### ABOUT THIS EXERCISE
Having located "This screenshot has height=379, width=812." in the listing below, write out its line and every following line exactly, last line included, without the pictures.

### DATA IN THIS EXERCISE
==========

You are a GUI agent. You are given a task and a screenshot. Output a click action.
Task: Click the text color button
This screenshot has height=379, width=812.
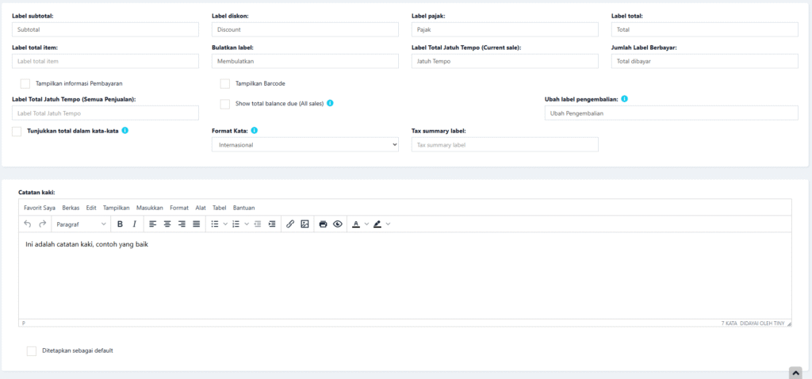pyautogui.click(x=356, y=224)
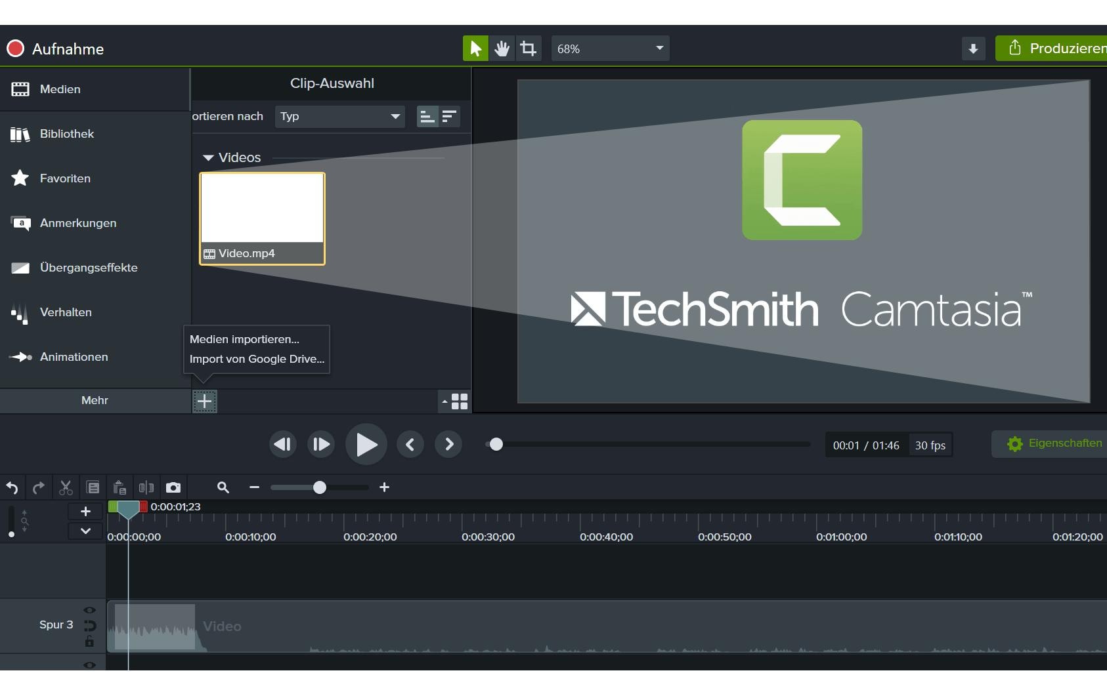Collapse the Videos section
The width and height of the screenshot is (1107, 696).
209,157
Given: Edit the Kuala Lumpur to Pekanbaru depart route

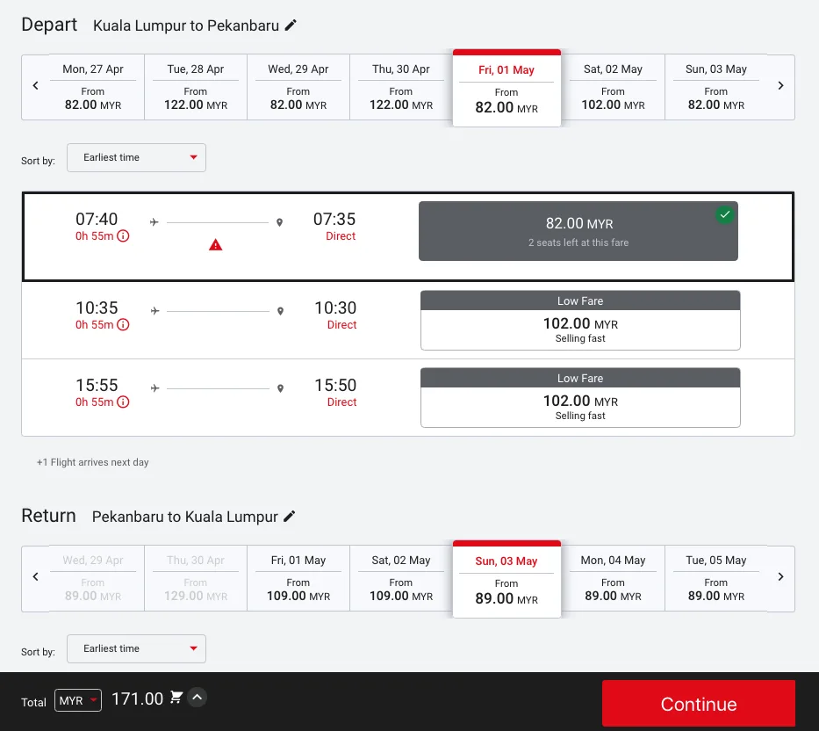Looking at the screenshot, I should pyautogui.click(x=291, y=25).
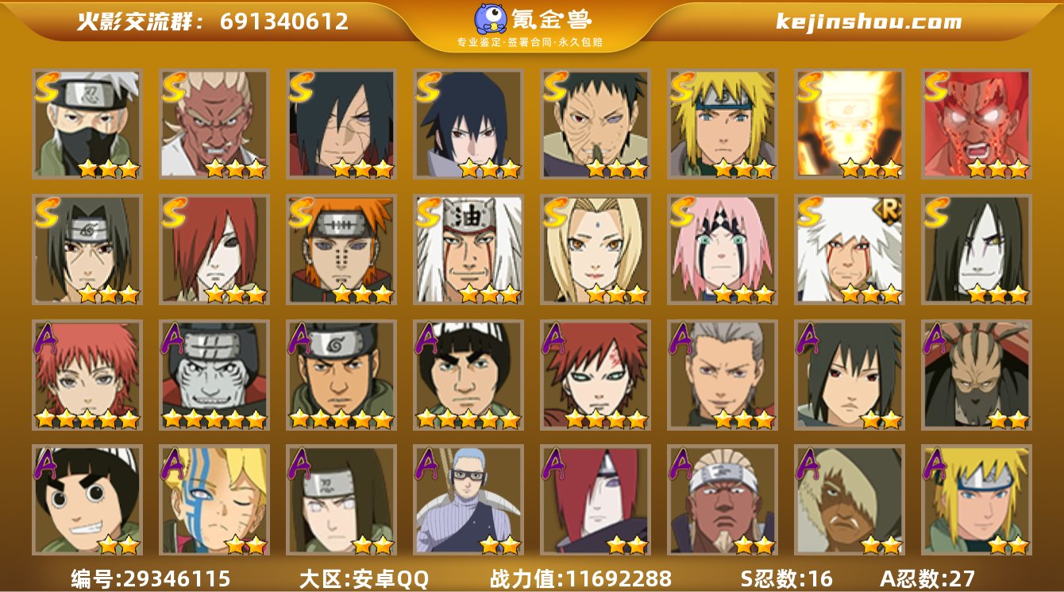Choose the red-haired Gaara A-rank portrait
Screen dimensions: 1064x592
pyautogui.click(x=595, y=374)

==========

### REPLY TO THE EXERCISE
This screenshot has height=379, width=812.
pyautogui.click(x=356, y=224)
Collapse the Videos section
The width and height of the screenshot is (1107, 696).
209,157
Given: Edit the Kuala Lumpur to Pekanbaru depart route

Looking at the screenshot, I should pyautogui.click(x=291, y=25).
Choose the red-haired Gaara A-rank portrait
Screen dimensions: 1064x592
pyautogui.click(x=595, y=374)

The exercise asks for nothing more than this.